Radio frequency identification technology, or RFID, has inspired many novel applications of late, including efforts to study magazine reader patterns, access restricted areas, locate stolen vehicles and track luggage at major airports.
A new application under investigation at the University of Wisconsin-Madison would further expand the RFID frontier into a vital health-care concern: Ensuring the safety and quality of the nation's donor blood supply.
The UW-Madison RFID Lab, based in the College of Engineering, has partnered with three national blood centers to study the feasibility and develop prototypes for using RFID to manage the entire supply chain in blood transfusion medicine. The team has already completed feasibility studies related to safety and economic benefits and is in the process of testing a prototype RFID system to identify, track and monitor the condition of blood products.
Alfonso Gutierrez, UW-Madison's RFID lab director, says the project began three years ago when Rodeina Davis, CIO of the Milwaukee-based Blood-Center of Wisconsin (BCW), inquired about whether RFID technology could be an upgrade over the current use of bar codes to track blood. BCW became the first of three partners in the research study, joined by Carter Blood Care in Dallas and Mississippi Blood Services in Jackson, Miss. Collectively, these three centers collect more than 500,000 blood donations annually.
"The major driver of this project is improving patient safety by providing greater assurances of giving the right blood to the right people," says Gutierrez. "Blood products are also susceptible to many conditions, such as age, temperature and human error, that can nullify their medical value. We are looking at supply chain improvements that will lead to better safety and quality, and also achieve efficiencies that would pay for the technology."

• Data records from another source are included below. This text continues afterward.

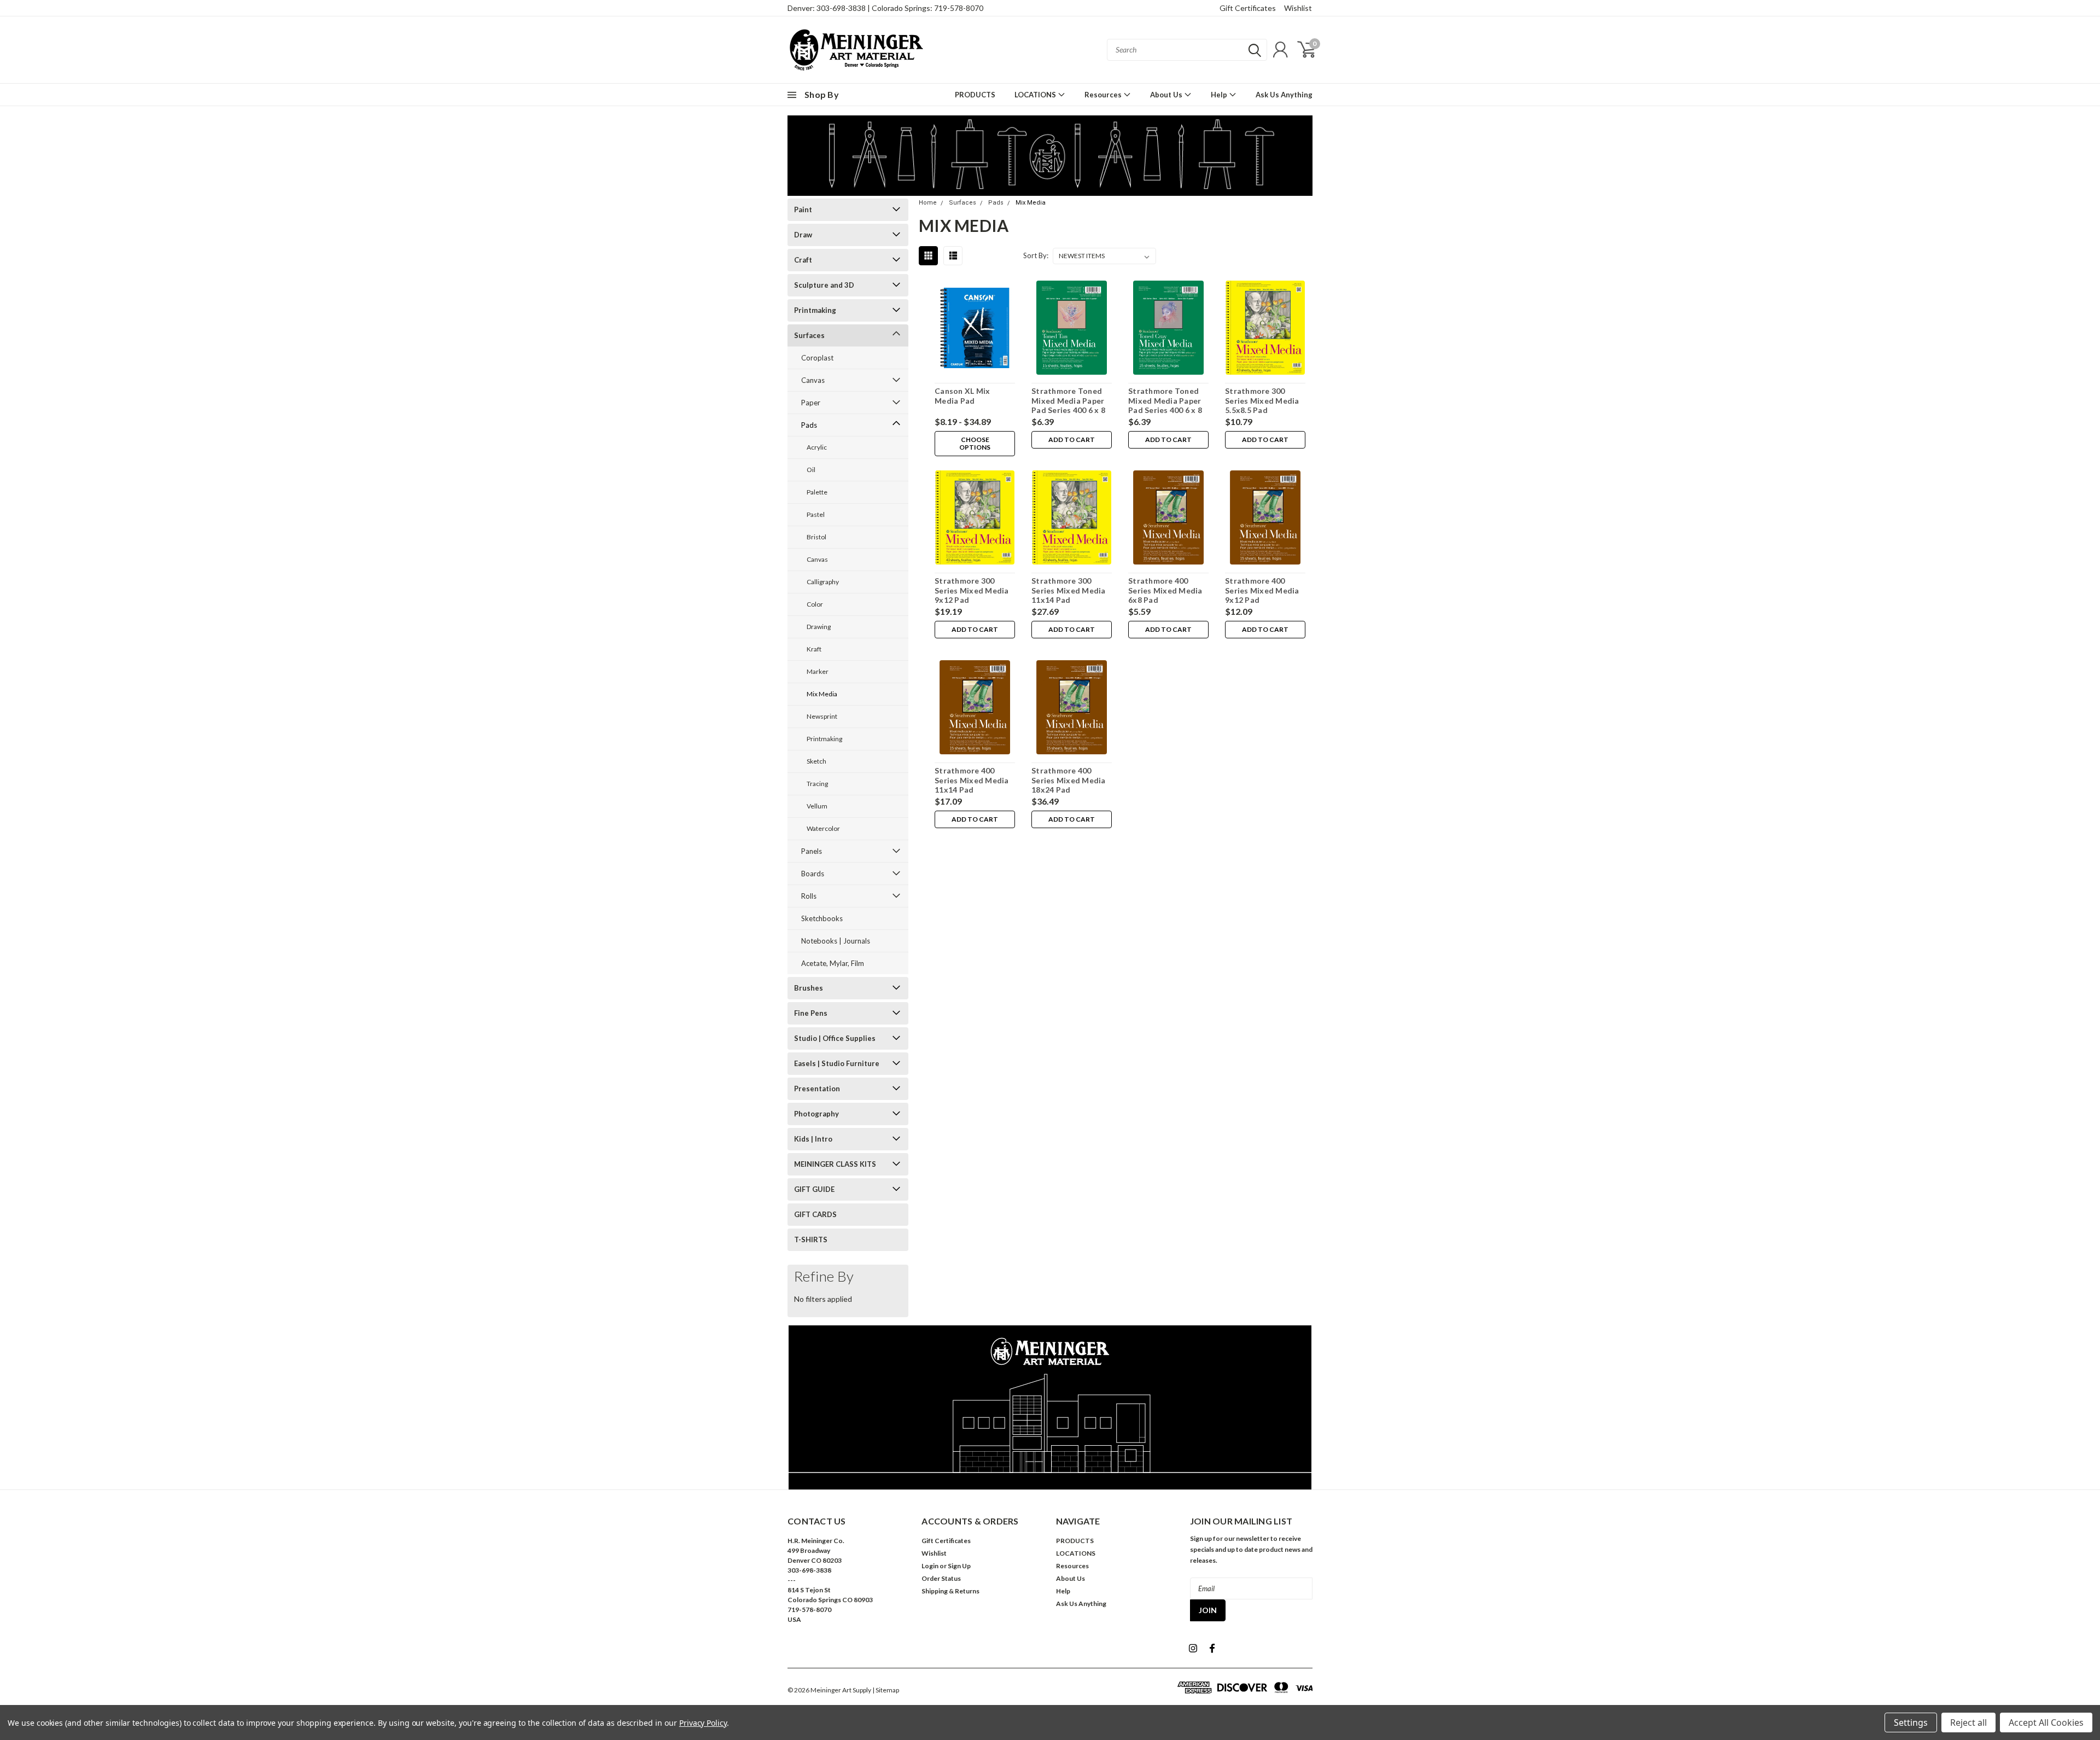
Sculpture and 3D (824, 285)
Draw (803, 234)
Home (928, 202)
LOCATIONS (1036, 94)
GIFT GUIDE (814, 1189)
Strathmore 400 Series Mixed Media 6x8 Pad (1165, 590)
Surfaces (809, 335)
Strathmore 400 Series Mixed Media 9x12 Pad (1262, 590)
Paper (810, 402)
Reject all (1968, 1722)
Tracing (817, 783)
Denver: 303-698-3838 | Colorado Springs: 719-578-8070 (885, 8)
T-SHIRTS (810, 1239)
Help (1220, 94)
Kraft (814, 649)
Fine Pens (810, 1013)
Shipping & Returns (950, 1591)
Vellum (817, 806)
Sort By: (1035, 255)
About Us (1167, 94)
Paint (803, 209)
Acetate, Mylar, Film (832, 963)
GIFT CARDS (815, 1214)
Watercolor (823, 828)
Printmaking (815, 310)
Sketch (816, 761)
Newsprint (822, 716)
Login (929, 1566)
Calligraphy (823, 582)
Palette (817, 492)
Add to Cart (1071, 439)
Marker (818, 671)
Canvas (813, 380)
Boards (812, 873)
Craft (803, 259)
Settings (1911, 1722)
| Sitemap (885, 1690)
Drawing (819, 626)
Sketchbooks (822, 918)
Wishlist (1298, 8)
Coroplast (817, 357)
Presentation (817, 1088)
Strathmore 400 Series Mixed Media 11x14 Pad (972, 780)
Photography (816, 1113)
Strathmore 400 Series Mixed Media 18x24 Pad (1068, 780)
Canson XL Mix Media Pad (962, 395)
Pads (809, 425)
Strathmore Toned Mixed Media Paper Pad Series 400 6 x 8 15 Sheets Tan (1068, 405)
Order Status (941, 1578)
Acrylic (817, 447)
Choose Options (974, 443)
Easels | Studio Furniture (836, 1063)
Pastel (816, 514)
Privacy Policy (703, 1723)
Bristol (816, 537)
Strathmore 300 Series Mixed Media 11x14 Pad (1068, 590)
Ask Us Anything (1284, 94)
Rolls (808, 896)
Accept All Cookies (2046, 1722)
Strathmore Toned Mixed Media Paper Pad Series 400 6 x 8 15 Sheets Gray (1165, 405)
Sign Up (959, 1566)
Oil (811, 469)
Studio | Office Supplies (835, 1038)
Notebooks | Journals (835, 940)
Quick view (975, 330)
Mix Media (822, 694)
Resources (1103, 94)
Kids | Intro (813, 1138)
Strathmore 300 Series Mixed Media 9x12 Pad (972, 590)
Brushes (808, 988)
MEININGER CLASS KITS (835, 1164)
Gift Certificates (1248, 8)
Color (815, 604)
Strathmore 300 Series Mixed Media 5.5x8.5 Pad (1262, 400)
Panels (811, 851)
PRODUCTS (975, 94)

Davis says bar-coding technology is restricted to line-of-sight, unit-by-unit readings, and is of no use when bar-coded materials are in sealed boxes. "With the ongoing volume of shipments to hospitals every day and the quality checks required, being able to read multiple items simultaneously, without a line-of-sight restriction, can improve efficiency and enable faster reaction times," Davis says.
Adds Gutierrez: "This is a project that takes into account the entire supply chain - as we say, 'from vein to vein.'" The intent is to find the "pain points" that can lead to human or system errors and use RFID in a way that properly aligns the technology with the real problems.
Blood transfusion errors remain a concern in heath care. Gutierrez cited a 2005 U.S. Department of Health and Human Services report of 1,322 national medical treatment centers that together reported more than 32,000 transfusion-related adverse reactions during the 2004 year. That number is not statistically large compared to the estimated 25 million transfusions that are performed each year, he says, but any mistake can be significant in matters of patient safety. The most common mistakes included sample errors, handling mistakes in the lab, labeling problems and improper storage.
Engineering and business Professor Raj Veeramani, director of the UW-Madison E-Business Consortium that hosts the RFID research effort, says that while the team is developing its prototype RFID system for the blood bank environment, it is also beginning work on the hospital end of the study. Along with BCW's Davis, Veeramani is the campus principal investigator of a National Institutes of Health grant that will support a partnership with several hospitals, including the University of Iowa Medical School and Mississippi Baptist Health.